Тут у одной барышни, Инны, муж загулял. Теперь она целыми днями лежит, отвернувшись лицом к стене, и слушает песенку I'll kill her. Иногда встает, отправляет разлучнице эсэмэску: "Гадина, я до тебя еще доберусь. Я знаю, где ты работаешь! Дрожи!" — и снова валится в постель. Вечером с работы приезжает благоверный, и она его обнюхивает: "Миша, если я узнаю, что ты с этой опять встречался, я убью ее, клянусь. Хрясну прямо в висок большой бутылкой этих ее вонючих Miss Dior Cherie".
Иногда, когда становится совсем уж невмоготу, Инна рассуждает в своем блоге о том, какие все-таки стервы те, кто спят с чужими мужьями.

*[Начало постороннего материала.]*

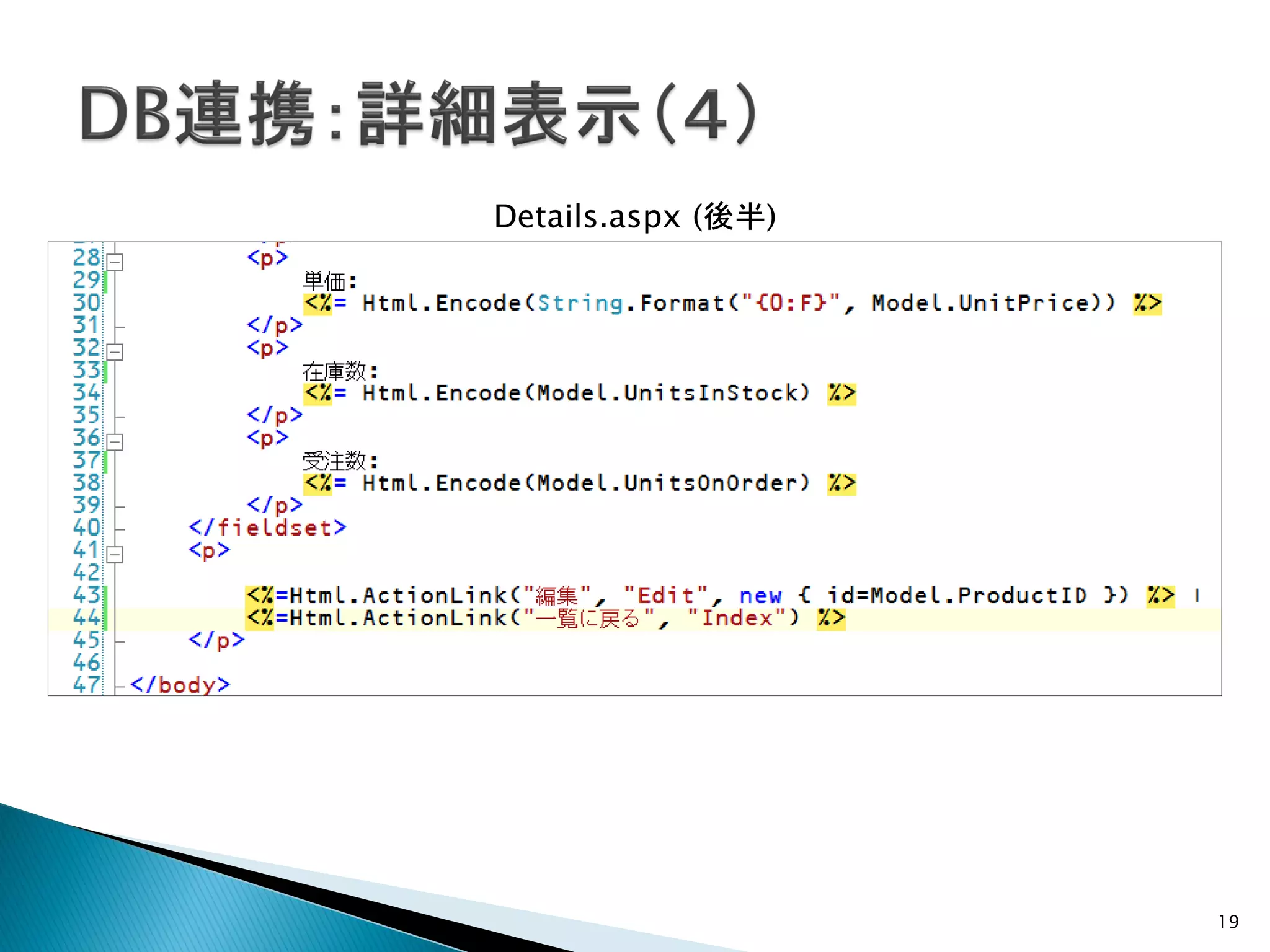Viewport: 1270px width, 952px height.
Task: Click Model.UnitsOnOrder in line 38
Action: coord(667,483)
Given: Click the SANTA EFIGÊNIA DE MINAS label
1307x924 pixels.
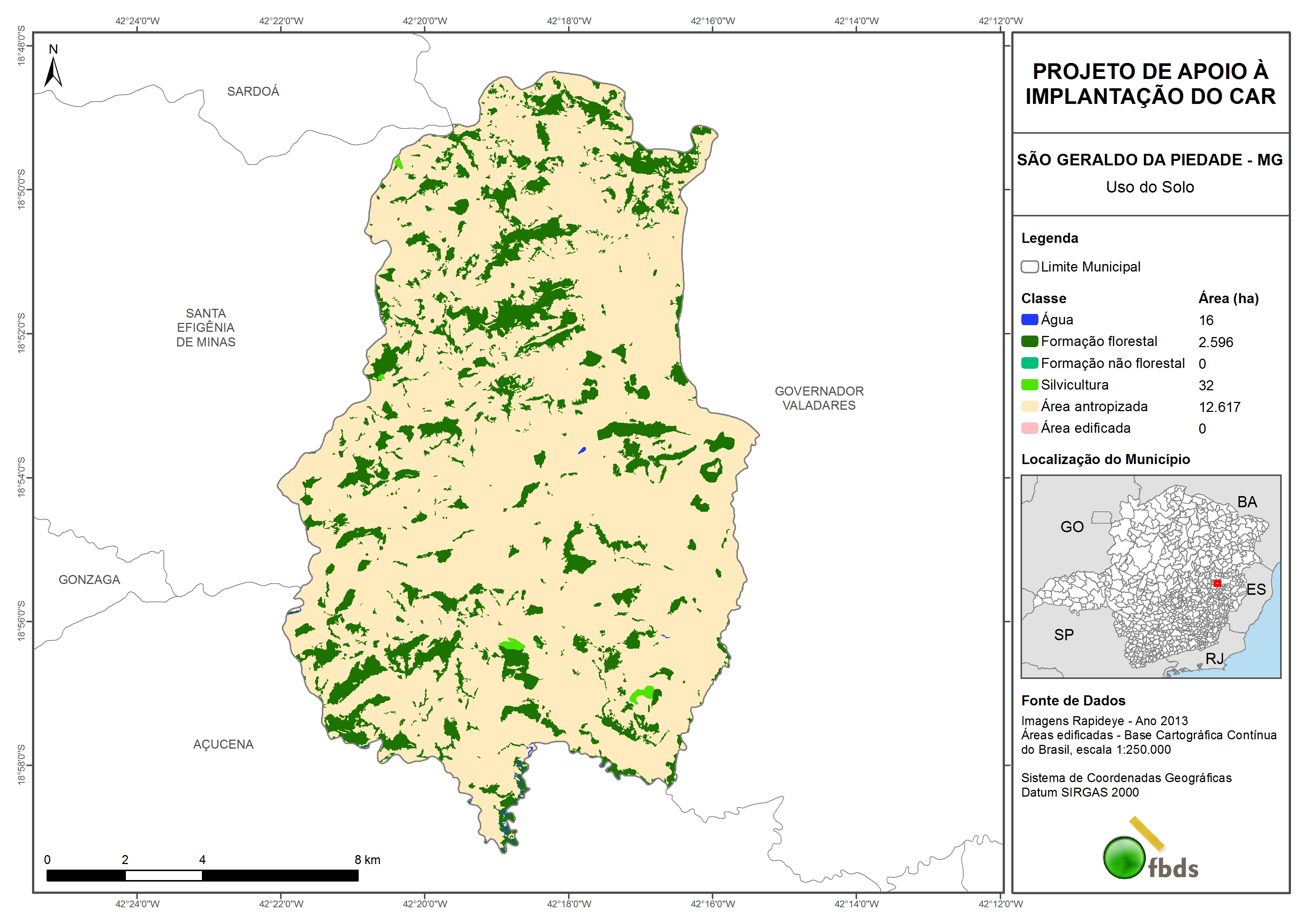Looking at the screenshot, I should [x=206, y=327].

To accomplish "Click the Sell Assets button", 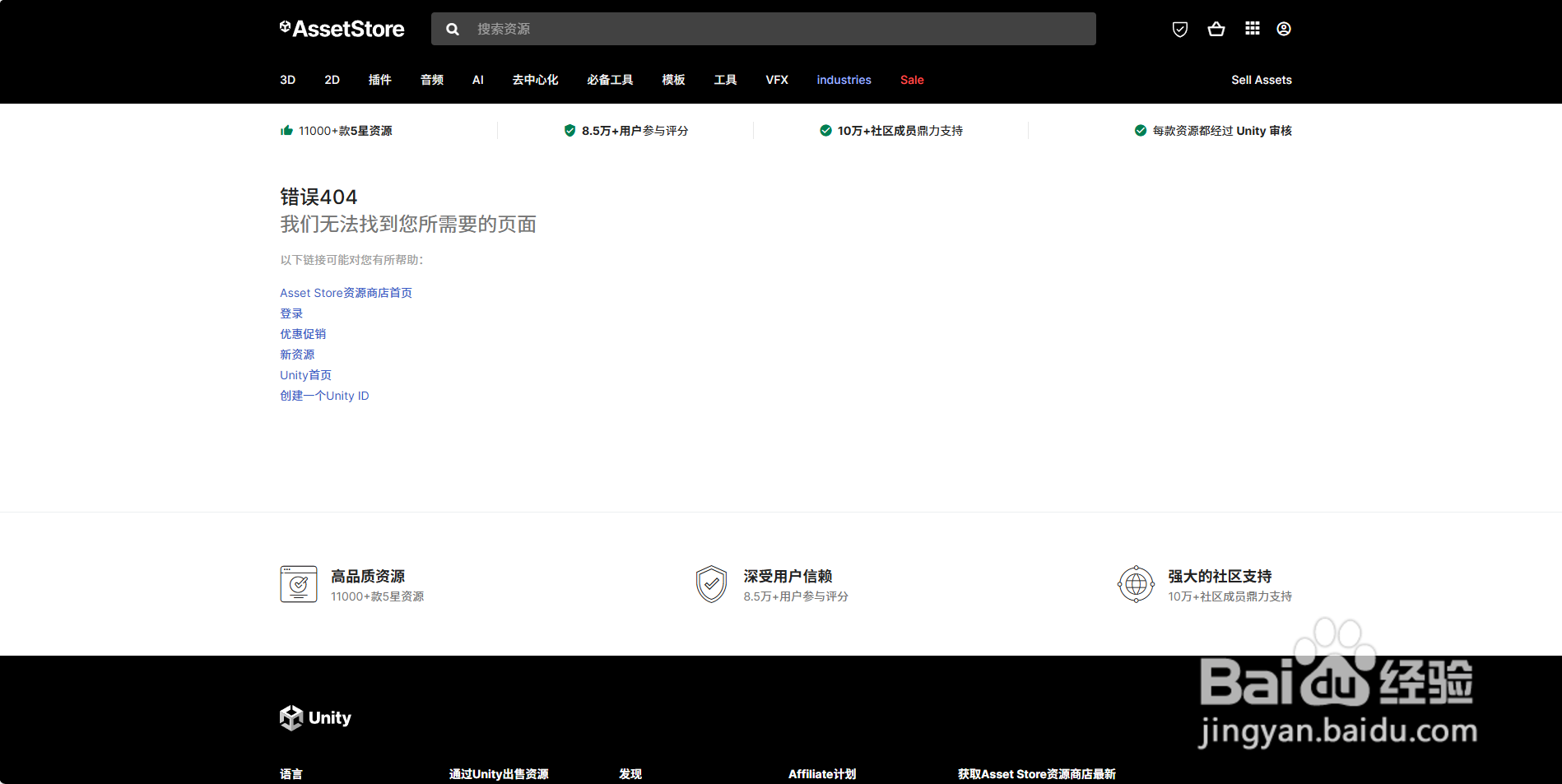I will 1261,80.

Публика — два десятка подруг — ее дружно поддерживает, не задумываясь о том, что Миша сам искал дорогу к дому той женщины, поднимался к ней в лифте, звонил в дверь и улыбался, протягивая открытые ладони: "Ну, здравствуй. Иди ко мне". И это он, а не эта посторонняя тетка, давал Инне супружеские клятвы, обещал хранить верность и не обманывать. Почему ж тогда все претензии не к нему?
Гнев, который в этой ситуации испытывает Инна, вполне понятен. Вот только направляет она его не в ту сторону. Да и вообще жены, которые не выясняют отношений со своими мужьями-бабниками, обычно избирают два пути, в зависимости от темперамента. Те, кто побойчее, выплескивают агрессию на соперниц. Как в фильме Шукшина "Ваш сын и брат" деревенская женщина говорит своему мужу: "Иван, если будешь пялить глаза свои котячьи на эту телку, знай: я встану и отлаю ее при всех". Ивана такая перспектива не пугает: "Ну и что? Ты тем самым только скомпрометируешься, больше ничего". Женщина яростно: "Пускай я себя скомпрометирую. А ее все равно отлаю!"
Другие, более деликатные барышни, злость направляют обычно на себя. Жена Даниила Хармса рассказывала о своей жизни с писателем: "Я устала от его измен и решила покончить с собой. Как Анна Каренина. Я поехала в Царское Село, села на скамеечке и стала ждать поезда. Прошел один поезд. Я подумала, что нет, брошусь под следующий. Прошел второй поезд, а я все сидела и смотрела на удаляющиеся вагоны. И думала: "Брошусь под следующий..." Пока я решалась, совсем стемнело. Я подумала: "Ну что хорошего будет, если я брошусь под поезд? Все равно это ничего не изменит"". Она вернулась домой и продолжила терпеть дальше — стучалась перед тем, как войти в комнату, а то вдруг там Хармс с очередной любовницей.
Кем бы такая жена ни была — дояркой из совхоза "Путь Ильича" или наследницей рода князей Голицыных,— она никогда не рискнет обвинять собственного супруга. Ей легче "облаять" кого-то другого или даже попытаться убить себя, лишь бы не признавать очевидного: она живет с мерзавцем. Мерзавцу она отдала лучшие годы, с мерзавцем засыпала и просыпалась, завтракала: "Подлить тебе еще чайку?", мерзавцу рожала детей: "Смотри, смотри, Миша, она пошла! Сама пошла! Неси фотоаппарат быстрее!" Признать это невозможно. Невозможно отречься от прошлого, от счастья, которое было. От Миши или Дани — прежнего. Легче закрыть глаза, отвернуться к стене: "Нет-нет, это неправда. Он не мог. Это кто-то другой... Другая виновата. Я виновата. Мир виноват. Но сам он, любимый, родной, ни за что бы так не поступил с нами. Иначе все было зря. Я была зря".